The suit, filed in Thurston County Superior Court, asks the court to prevent county auditors from collecting what BIAW characterizes as an unconstitutional surcharge.
House Bill 1277 (HB 1277), passed by the House and Senate in May and signed by Gov. Jay Inslee in May, authorizes the $100 fee on top of existing fees charged by county auditors to file legal recording documents, including the transfer or sale of real property.
“We don’t oppose what the fund is going for,” said Jackson Maynard, BIAW’s general counsel, explaining that recording fees should be limited to paying for the cost of processing and archiving documents, not paying for subsidized housing and the like through surcharges tacked onto document filing fees.
“We want it funded constitutionally,” he said.

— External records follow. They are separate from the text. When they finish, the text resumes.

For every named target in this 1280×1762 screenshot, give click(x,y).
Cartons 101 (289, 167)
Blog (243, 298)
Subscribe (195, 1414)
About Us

That means, according to Maynard, either funding these programs through existing sources within the state’s operating budget or new taxes.
“The fact that document fees are a reliable source of income and resources are limited does not create a justification to ignore the constitutional limitations on fees,” the lawsuit, filed Tuesday, states. “As a side note, budget writers during the 2021-22 budget cycle enjoyed increased revenues of approximately $4.6 billion from prior projections.”
The measure violates two other provisions of the Washington State Constitution related to transparency, according to the BIAW.
The organization contends the bill violates the single subject requirement – Article II, Section 19 – because the title too narrowly focuses on increasing some revenue, but some portions of the bill do not increase revenue.
“The title of the act states directly that the primary purpose of the surcharge is to raise additional revenue source for eviction prevention and housing stability services,” the suit says. “This is revenue for general governmental purposes and not for the purpose of regulating and funding the processing of recorded documents.”
The suit goes on to note, “Sections 7-11 of the bill add two types of documents, water sewer district liens and wage liens, to the list of those exempted from the existing current law surcharges in RCW 36.22.178, 36.22.179, 36.22.1791 and 36.22.240. 64. Sections 7-11 of the bill therefore reduce the revenue for eviction prevention and housing stability services which is the opposite of the title of the bill.”
Furthermore, the suit alleges the legislature failed to increase all provisions of the law that were changed as required by Article II, Section 37 of the state constitution, which states, “No act shall ever be revised or amended by mere reference to its title, but the act revised or the section amended shall be set forth at full length.”
Aside from the questionable constitutionality of the HB 1277, Maynard characterizes it as bad policy.
“It does add up,” he said of the various fees that are part of doing business in terms of multiple real estate filings.
Costs added the construction of homes, of course, gets passed on to homebuyers.
“You can’t make housing more affordable by making it more expensive,” Maynard said.
According to Redfin, a Seattle-based full-service real estate brokerage, home prices statewide were up 17% year-over-year in October. During the same period, the number of homes sold fell 14.9% and the number of homes for sale fell 42.3%.